US 12,214,691 B2
Systems for machine learning, optimizing and managing local multi-asset flexibility of distributed energy storage resources
Simon Richard Daniel, London (GB); and Christopher Verity Wright, Surrey (GB)
Assigned to Moixa Energy Holdings Limited, (GB)
Appl. No. 15/734,705
Filed by MOIXA ENERGY HOLDINGS LIMITED, London (GB)
PCT Filed Jun. 20, 2019, PCT No. PCT/EP2019/066382
§ 371(c)(1), (2) Date Dec. 3, 2020,
PCT Pub. No. WO2019/243524, PCT Pub. Date Dec. 26, 2019.
Claims priority of application No. 1810314 (GB), filed on Jun. 22, 2018.
Prior Publication US 2021/0221247 A1, Jul. 22, 2021
Int. Cl. B60L 53/68 (2019.01); B60L 53/67 (2019.01); G05B 15/02 (2006.01); G06N 3/044 (2023.01); G06N 3/08 (2023.01); H02J 3/14 (2006.01); H02J 13/00 (2006.01)

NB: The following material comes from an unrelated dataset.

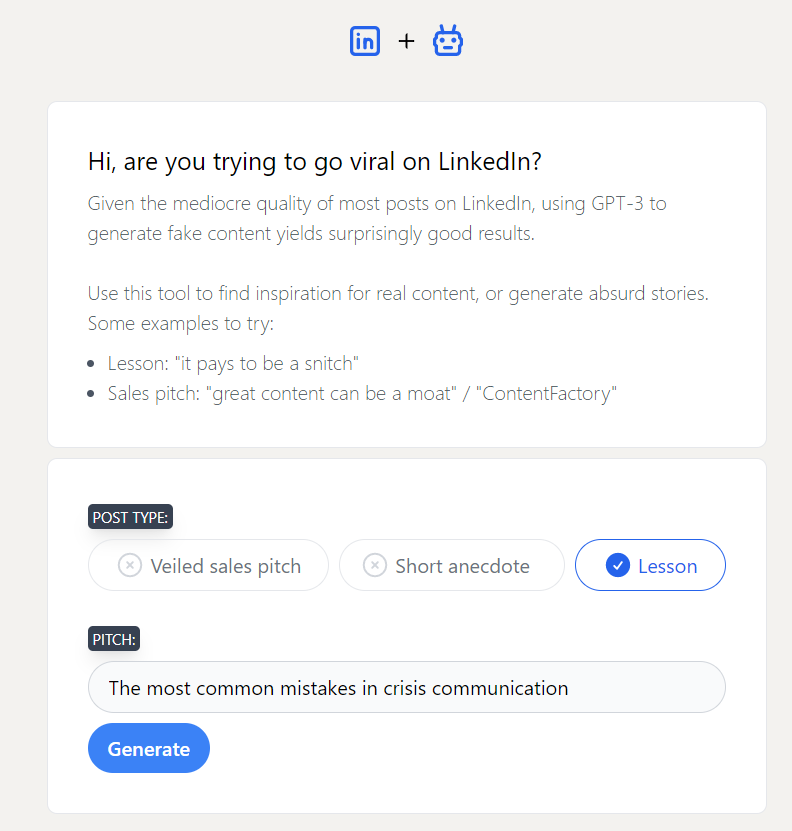Click the POST TYPE label badge
The image size is (792, 831).
[x=131, y=518]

CPC B60L 53/68 (2019.02) [B60L 53/67 (2019.02); G05B 15/02 (2013.01); G06N 3/044 (2023.01); G06N 3/08 (2013.01); H02J 3/144 (2020.01); H02J 13/00002 (2020.01)] 20 Claims
OG exemplary drawing
 
1. A system for managing and optimizing an energy network, the system comprising:
a plurality of distributed end devices, wherein the plurality of distributed end devices includes a first distributed end device and a second distributed end device;
energy resources including electric vehicle (EV) batteries and/or other energy storage batteries;
a hardware processor; and
a memory coupled with the hardware processor, wherein the memory is configured to provide the hardware processor with instructions which when executed cause the hardware processor to:
receive data and monitor usage of the plurality of distributed end devices and the energy resources at plural remote sites in an energy network, wherein the hardware processor and the plurality of distributed end devices and energy resources are configured to exchange data via a communication network;
process external data and market signals;
manage energy usage of the energy resources responsive to predictions of energy usage, comprising to:
input into a model a time series of measurements indicative of energy usage or activity in the system, wherein the model is a recurrent neural network, wherein the recurrent neural network is trained based on real data, wherein for the first distributed end device, the time series of measures is input into a first model, wherein for the second distributed end device, the time series of measures is input into a second model, and wherein the first model is different from the second model:
identify, based on the model, a time or occupancy dependent mode of use of the system;
output a scaler real-time value representing one or more properties associated with the mode of use, being one or more of the device or mode type, start-time of the event or mode, time and power load duration expectation, wherein the outputting of the scaler real-time value comprises to:
validate the scaler real-time value using the recurrent neural network; and
calculate flexibility in the energy network over a time period based at least in part on the scalar value; and
coordinate how the flexibility in the energy resources, can be scheduled, shared or orchestrated to determine a battery charging plan for charging and/or discharging batteries at the remote sites that delivers an identified amount of flexibility to the energy network.